The therapy corresponds to the treatment of other cardiomyopathies (Marx 2019), such as with ACE inhibitors, AT1 receptor antagonists or beta receptor blockers (Tschöpe 2006).
Specific recommendations for diabetic cardiomyopathy cannot be given due to the lack of prospective studies.
For diabetic patients with heart failure, two insurance databases have found reduced mortality in patients treated with metformin. However, metformin is problematic in symptomatic patients because of the risk of lactic acidosis.
A reduced mortality was also found with glitazone therapy. However, glitazone may adversely affect pre-existing heart failure due to fluid retention.
(Erdmann 2009)
For heart failure with preserved left ventricular function (HFpEF), which is present in up to 50% of diabetic patients, only symptomatic therapy exists to date (Marx 2019).
A recently published study shows a rapid and highly significant reduction in hospitalization for heart failure with treatment with SGLT2- inhibitors such as dapagliflozin or empagliflozin (Marx 2019).

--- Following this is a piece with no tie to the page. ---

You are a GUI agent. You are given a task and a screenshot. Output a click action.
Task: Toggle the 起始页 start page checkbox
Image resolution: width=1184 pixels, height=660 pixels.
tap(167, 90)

Dosage recommendation: dapagliflozin 10 mg 1 x / d, empagliflozin 25 mg 1 x / d (Müller 2021).
Of great importance, in addition to the adjustment of blood sugar, is that of blood pressure. Here, the lowest tolerable adjustment of blood pressure with diuretics, ACE inhibitors, AT1 receptor antagonists or beta receptor blockers should be aimed for (Tschöpe 2006).
Since glitazones can cause fluid retention with peripheral edema, they are considered contraindicated in diabetic cardiomyopathy. Treatment with metformin should be avoided from NYHA III onwards (Tschöpe2006).